Whitespace Tokenizer dont works as expected


(Marc Muster) #1

Hi there,

I have a problem using the whitespace tokenizer in a custom analyzer.
I give you example documents with the highlights given, what matched:

I have a document 1 lets say:

"_source": {
          "categoryId": 11972638,
          "categoryNames": [
            "DVD-Koffer",
            "CD-Koffer",
            "CD-Aufbewahrung",
            "DVD-Aufbwahrung",
            "DVD-Ordner",
            "EDV-DVD-Aufbewahrung",
            "EDV-CD-Aufbewahrung",
            "CD&DVD Aufbewahrung",
            "Multimediabox"
          ],
          "lvl3Id": 11972638
        },
"highlight": {
  "categoryNames": [
    "<em>DVD</em>-Koffer",
    "<em>DVD</em>-Aufbwahrung",
    "<em>DVD</em>-<em>Ordner</em>",
    "EDV-<em>DVD</em>-Aufbewahrung",
    "CD&<em>DVD</em> Aufbewahrung"
  ]
}

and a document 2 lets say:

"_source": {
          "categoryId": 1170664,
          "categoryNames": [
            "CD-Ordner",
            "CD&DVD Ordner"
          ],
          "lvl3Id": 11972638
        },
"highlight": {
      "categoryNames": [
        "CD-<em>Ordner</em>",
        "CD&<em>DVD</em> <em>Ordner</em>"
      ]
    }

What I search for is: "DVD-Ordner"

"query": {
    "match": {
      "categoryNames": "DVD-Ordner"
    }
  },
  "highlight": {
    "fields": {"categoryNames":{}}
  }

What I want to find is document 1, because it has exactly "DVD-Ordner" in its names. What I've found is document 2. Search is always case-insensitive.

So, the standard analyzer ignores characters like "-" so I used a custom analyzer with the whitespace tokenizer, which (as the documentation said) does exactly the thing I've searched for. Just split the words by whitespace characters into terms and not any other signs.
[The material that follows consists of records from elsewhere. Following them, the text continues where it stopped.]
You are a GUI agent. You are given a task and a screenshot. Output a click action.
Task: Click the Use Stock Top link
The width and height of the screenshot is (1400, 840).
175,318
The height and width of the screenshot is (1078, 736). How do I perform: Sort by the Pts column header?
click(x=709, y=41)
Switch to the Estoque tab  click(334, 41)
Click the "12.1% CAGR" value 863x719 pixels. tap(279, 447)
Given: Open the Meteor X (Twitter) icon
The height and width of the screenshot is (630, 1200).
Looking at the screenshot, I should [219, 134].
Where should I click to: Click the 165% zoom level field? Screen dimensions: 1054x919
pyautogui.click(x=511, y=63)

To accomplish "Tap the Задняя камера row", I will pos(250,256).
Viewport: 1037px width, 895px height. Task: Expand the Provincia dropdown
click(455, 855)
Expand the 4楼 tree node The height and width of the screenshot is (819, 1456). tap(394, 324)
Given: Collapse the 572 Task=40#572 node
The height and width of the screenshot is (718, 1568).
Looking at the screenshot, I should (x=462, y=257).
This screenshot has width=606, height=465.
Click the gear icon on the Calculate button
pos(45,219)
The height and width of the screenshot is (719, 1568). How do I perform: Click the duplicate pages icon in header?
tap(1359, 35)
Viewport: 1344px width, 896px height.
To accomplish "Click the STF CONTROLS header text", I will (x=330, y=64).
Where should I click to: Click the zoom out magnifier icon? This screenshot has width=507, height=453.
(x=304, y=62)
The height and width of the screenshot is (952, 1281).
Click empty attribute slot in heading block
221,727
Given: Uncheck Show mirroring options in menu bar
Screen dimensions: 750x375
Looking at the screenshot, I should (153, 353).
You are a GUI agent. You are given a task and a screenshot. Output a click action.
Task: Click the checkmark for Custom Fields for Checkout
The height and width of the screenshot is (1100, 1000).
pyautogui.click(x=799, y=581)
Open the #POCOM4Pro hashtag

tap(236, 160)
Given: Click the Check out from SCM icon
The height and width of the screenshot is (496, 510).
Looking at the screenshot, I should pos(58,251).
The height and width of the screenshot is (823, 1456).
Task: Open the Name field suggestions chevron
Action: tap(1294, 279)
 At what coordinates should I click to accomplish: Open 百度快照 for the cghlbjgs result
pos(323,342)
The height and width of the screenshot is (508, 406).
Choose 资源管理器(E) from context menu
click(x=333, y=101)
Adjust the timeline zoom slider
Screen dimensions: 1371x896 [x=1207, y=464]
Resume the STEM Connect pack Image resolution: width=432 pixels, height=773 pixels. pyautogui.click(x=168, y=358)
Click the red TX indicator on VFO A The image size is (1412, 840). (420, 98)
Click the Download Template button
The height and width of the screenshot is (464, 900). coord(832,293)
The analyzer for the index is the following:

"analysis" : {
          "analyzer" : {
              "my_analyzer" : {
                  "type": "custom",
                  "tokenizer" : "whitespace",
                  "filter" : ["lowercase", "my_german_stemmer"]
              }
          },
          "filter" : {
              "my_german_stemmer" : {
                  "type" : "stemmer",
                  "name" : "german"
              }
          }
        }

But the tokens generated by the analyzer are not, what I expected.
GET .../_termvectors from document 1:

"terms": {
        "aufbewahrung": {
          "term_freq": 4,
          "tokens": [
            ...
          ]
        },
        "aufbwahrung": {
          "term_freq": 1,
          "tokens": [
            ...
          ]
        },
        "cd": {
          "term_freq": 4,
          "tokens": [
            ...
          ]
        },
        "dvd": {
          "term_freq": 5,
          "tokens": [
            ...
          ]
        },
        "edv": {
          "term_freq": 2,
          "tokens": [
            {
              ...
            },
            {
              ...
            }
          ]
        },
        "koffer": {
          "term_freq": 2,
          "tokens": [
            {
             ...
            },
            {
              ...
            }
          ]
        },
        "multimediabox": {
          "term_freq": 1,
          "tokens": [
            {
              ...
            }
          ]
        },
        "ordner": {
          "term_freq": 1,
          "tokens": [
            {
              ...
            }
          ]
        }
      }

First, you see that "dvd-ordner" is not a single term (which I expected), it is splitted into "dvd" and "ordner". So the - sign is ignored, as the standard analyzer does.

I can't figure out, what I'm doing wrong.

I just want a "simple" search, where "DVD-Ordner" is another search than "DVD Ordner".


(Marc Muster) #2

Solved by using default analyzer and only lowercase.